____ PROVIDED DATA

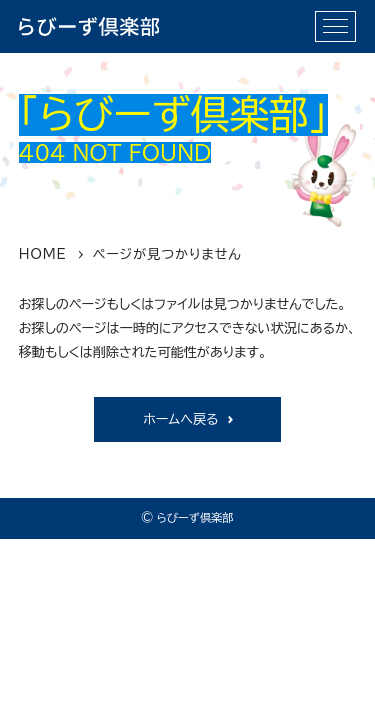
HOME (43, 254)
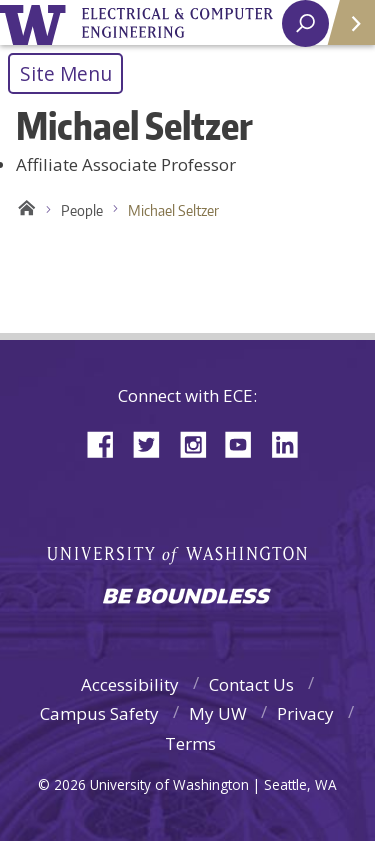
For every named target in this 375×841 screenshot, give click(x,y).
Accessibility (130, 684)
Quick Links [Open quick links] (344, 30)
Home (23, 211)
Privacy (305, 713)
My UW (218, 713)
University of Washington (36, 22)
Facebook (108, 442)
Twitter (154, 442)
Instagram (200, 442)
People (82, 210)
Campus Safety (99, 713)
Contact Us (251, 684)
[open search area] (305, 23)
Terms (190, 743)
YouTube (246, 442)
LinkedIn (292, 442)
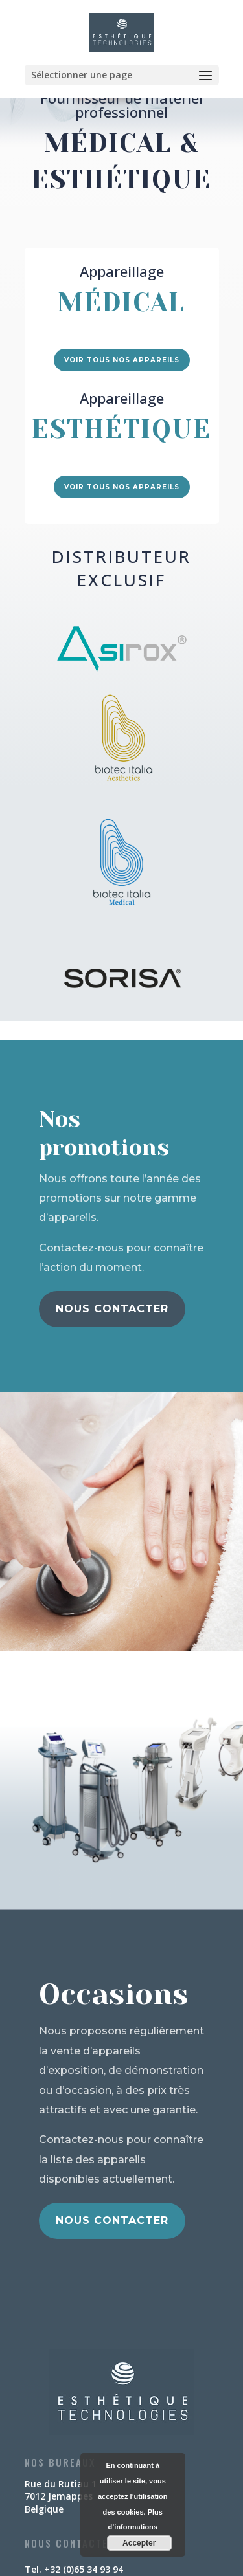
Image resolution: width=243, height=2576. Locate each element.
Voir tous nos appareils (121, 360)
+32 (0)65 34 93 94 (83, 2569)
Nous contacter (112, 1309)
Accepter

________

**DIRECTIONS FOR THIS TASK**
Please copy out every row above, replacing "Campus Safety" with "Campus Security" and changing nothing else. Leave the pictures out.

**SOLUTION FOR THIS TASK**
HOME (43, 254)
For every named target in this 375×841 screenshot, give click(x,y).
Accessibility (130, 684)
Quick Links [Open quick links] (344, 30)
Home (23, 211)
Privacy (305, 713)
My UW (218, 713)
University of Washington (36, 22)
Facebook (108, 442)
Twitter (154, 442)
Instagram (200, 442)
People (82, 210)
Campus Security (99, 713)
Contact Us (251, 684)
[open search area] (305, 23)
Terms (190, 743)
YouTube (246, 442)
LinkedIn (292, 442)
Image resolution: width=243, height=2576. Locate each element.
Voir tous nos appareils (121, 360)
+32 (0)65 34 93 94 (83, 2569)
Nous contacter (112, 1309)
Accepter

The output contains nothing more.